Premier League footballers selected for World Cup qualifiers in Portugal or South America will be forced to quarantine for 10 days when they return to England, with no exemptions, according to new Government rules.

The Department for Transport has updated its travel guidance, which states that exemptions for elite sports people do not apply for countries where travel to the UK is currently banned.

The move will essentially mean players and clubs must choose between club and country. And it has led to urgent discussions between government and football’s governing bodies as they calculate the implications.

South Americans selected for March internationals may have to choose club or country

South Americans selected for March internationals may have to choose club or country

A taskforce of officials from the Departments of Health and Transport as well as the Department for Culture Media and Sport are urgently assessing the consequences for Arsenal’s Europa League Round of 32 fixture away to Benfica and the March internationals.

The DfT’s banned list of countries includes, Portugal and South American nations, like Argentina, Uruguay Brazil, Colombia and Paraguay.

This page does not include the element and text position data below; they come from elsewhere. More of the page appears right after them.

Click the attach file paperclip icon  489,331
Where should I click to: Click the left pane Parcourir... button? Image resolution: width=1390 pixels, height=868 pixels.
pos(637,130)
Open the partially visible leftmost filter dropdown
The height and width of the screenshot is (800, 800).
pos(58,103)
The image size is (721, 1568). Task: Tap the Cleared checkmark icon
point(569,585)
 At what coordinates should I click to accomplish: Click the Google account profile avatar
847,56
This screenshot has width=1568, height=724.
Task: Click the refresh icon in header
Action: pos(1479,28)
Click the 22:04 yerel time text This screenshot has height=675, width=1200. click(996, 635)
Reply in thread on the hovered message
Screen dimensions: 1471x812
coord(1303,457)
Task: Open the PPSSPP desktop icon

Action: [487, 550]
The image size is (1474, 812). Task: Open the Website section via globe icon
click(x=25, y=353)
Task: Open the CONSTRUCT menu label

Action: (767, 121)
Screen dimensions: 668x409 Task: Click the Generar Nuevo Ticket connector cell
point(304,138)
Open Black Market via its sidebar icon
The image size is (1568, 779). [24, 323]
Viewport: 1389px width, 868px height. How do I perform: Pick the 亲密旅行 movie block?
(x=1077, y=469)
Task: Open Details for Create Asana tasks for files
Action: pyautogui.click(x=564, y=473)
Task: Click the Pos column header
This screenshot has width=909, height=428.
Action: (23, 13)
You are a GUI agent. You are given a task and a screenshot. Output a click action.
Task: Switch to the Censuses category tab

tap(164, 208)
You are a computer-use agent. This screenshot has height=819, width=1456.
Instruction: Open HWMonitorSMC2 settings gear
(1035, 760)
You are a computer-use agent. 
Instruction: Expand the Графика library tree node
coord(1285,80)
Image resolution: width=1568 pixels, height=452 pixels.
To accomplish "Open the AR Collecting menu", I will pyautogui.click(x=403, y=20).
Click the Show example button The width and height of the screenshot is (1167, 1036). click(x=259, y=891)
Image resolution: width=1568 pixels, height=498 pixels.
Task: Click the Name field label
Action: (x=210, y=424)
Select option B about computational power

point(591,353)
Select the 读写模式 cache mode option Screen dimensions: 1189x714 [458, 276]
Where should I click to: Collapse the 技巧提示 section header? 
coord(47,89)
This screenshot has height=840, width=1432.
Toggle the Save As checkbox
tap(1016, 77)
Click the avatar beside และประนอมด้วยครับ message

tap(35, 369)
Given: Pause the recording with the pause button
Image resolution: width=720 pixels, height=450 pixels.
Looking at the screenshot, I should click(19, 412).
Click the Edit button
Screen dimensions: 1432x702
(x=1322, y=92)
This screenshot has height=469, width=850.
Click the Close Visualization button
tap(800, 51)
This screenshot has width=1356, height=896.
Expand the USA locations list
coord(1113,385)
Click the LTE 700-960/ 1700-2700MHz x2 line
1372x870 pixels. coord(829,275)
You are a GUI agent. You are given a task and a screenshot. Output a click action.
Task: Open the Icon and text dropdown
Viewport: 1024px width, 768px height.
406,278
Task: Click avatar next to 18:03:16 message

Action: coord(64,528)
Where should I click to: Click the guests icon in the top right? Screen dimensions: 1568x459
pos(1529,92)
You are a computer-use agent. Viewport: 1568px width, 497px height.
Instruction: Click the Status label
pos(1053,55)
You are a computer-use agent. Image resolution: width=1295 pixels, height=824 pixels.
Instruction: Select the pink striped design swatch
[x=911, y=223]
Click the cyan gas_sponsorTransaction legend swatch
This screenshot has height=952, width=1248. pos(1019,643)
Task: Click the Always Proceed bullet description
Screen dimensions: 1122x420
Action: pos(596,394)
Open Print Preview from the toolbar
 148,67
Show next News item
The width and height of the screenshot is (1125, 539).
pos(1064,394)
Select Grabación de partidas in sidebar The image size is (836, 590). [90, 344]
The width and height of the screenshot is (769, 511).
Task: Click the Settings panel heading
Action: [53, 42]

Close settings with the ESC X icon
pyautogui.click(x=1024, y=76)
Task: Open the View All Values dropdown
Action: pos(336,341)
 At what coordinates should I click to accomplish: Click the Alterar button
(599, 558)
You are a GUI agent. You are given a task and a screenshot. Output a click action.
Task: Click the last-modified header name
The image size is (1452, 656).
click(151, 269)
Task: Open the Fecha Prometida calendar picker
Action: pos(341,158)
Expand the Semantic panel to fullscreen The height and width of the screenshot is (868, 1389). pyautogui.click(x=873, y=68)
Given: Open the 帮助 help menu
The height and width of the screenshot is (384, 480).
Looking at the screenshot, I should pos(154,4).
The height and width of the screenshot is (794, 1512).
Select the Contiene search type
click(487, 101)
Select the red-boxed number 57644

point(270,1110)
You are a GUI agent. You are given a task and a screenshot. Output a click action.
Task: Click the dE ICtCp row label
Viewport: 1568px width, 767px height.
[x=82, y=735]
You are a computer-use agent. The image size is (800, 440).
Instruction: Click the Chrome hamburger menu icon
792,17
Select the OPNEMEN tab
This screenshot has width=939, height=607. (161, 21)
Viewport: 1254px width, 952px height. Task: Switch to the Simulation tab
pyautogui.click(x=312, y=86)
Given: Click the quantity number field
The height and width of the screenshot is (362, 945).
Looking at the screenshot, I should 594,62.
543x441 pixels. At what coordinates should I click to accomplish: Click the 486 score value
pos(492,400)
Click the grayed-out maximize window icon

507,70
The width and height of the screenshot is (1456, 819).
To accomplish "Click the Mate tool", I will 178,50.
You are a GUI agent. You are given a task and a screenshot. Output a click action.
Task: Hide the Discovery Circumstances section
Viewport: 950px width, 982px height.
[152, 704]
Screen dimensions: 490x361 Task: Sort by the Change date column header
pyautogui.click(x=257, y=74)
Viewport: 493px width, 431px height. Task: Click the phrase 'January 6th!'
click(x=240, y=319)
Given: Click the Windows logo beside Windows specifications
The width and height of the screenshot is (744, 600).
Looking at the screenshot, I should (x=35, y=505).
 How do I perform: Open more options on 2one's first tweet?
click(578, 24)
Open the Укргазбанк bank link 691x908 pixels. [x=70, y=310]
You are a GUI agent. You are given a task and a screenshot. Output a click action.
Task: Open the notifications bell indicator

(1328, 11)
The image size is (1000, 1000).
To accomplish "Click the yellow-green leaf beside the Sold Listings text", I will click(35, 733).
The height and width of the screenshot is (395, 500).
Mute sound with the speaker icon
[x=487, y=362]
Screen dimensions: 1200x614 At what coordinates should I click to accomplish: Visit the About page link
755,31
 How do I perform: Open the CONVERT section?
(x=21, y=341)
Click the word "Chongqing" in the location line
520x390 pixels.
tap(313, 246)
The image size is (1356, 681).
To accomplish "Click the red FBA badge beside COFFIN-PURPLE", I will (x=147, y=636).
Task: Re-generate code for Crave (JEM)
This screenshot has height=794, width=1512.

There are currently 56 players from these countries plying their trade in the Premier League, who, if selected and they chose to travel home for international matches would then be unavailable for their clubs for 10 days.

Fabian Balbuena plays for Premier League West Ham United and represents Paraquay

Fabian Balbuena plays for Premier League West Ham United and represents Paraquay

These nations are also expected to be included in Boris Johnson list of up to 30 ‘high risk’ Covid countries where returning travellers will be forced to quarantine in hotels for the 10-day period.

The Prime Minister’s list is also expected to include, South Africa, Kenya, Nigeria, Ethiopia and southern Africa.

These areas have been chosen because of dangerous variants that have emerged there – or because they have rocketing infection and death rates.